The project consists of work completed by Incite, an interdisciplinary social science research institute at Columbia University, since 2019. The work from the past four years includes 470 interviews and about 1,100 hours of audio and video with senior officials, policymakers, activists and others involved with the Obama administration.
Peter Bearman, director of Incite at Columbia University, said the project was motivated by “an urge to decenter the experience of the president and center the study around the experiences and interactions of people both inside and outside of the administration.
He said many of the narratives in the first installment speak about key environmental and energy issues that took place during the Obama administration, including the Keystone Pipeline, food and food security, energy and international climate negotiations, such as the Paris Agreement.
Climate is one of about 40 issue domains the project focuses on. Other sets of interviews on topics such as health care and Black politics are planned to be released throughout the rest of this year and into 2024.
During a Wednesday discussion previewing the oral history project, panelists focused on climate change and the environment and discussed how climate was prominent in the Obama years, from his initial campaign and throughout his years in office.
“We pushed very hard during the campaign to raise the climate issue,” environmental activist Frances Beinecke said. “And we raised it during the primaries, and then when he was the candidate we raised it. During that period, we also worked on the platform, on the Democratic platform, making sure that climate was a main feature of the platform.”
The initial release consists of 17 of the hundreds of interviews.
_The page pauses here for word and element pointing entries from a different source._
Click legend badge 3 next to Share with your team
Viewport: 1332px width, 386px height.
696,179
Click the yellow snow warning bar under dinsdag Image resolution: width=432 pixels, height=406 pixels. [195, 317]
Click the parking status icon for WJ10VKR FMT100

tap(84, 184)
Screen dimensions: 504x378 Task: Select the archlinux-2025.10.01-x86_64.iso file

Former US Secretary of Energy Steven Chu, former Administrator of the Environmental Protection Agency Gina McCarthy and environmental activist Bill McKibben are among those interviewed in the first release of the series.
Valerie Jarrett, former senior adviser to Obama, referred to climate as “one of the largest threats and concerns” and “one of the biggest priorities” for Obama.
“By preserving these narratives, we ensure that future generations have access to the lived experiences and lessons learned,” Jarrett said during the event. “But ultimately, these interviews will serve a lot as an important record for both historians and scholars, to not just learn, but to learn with an act towards the future.”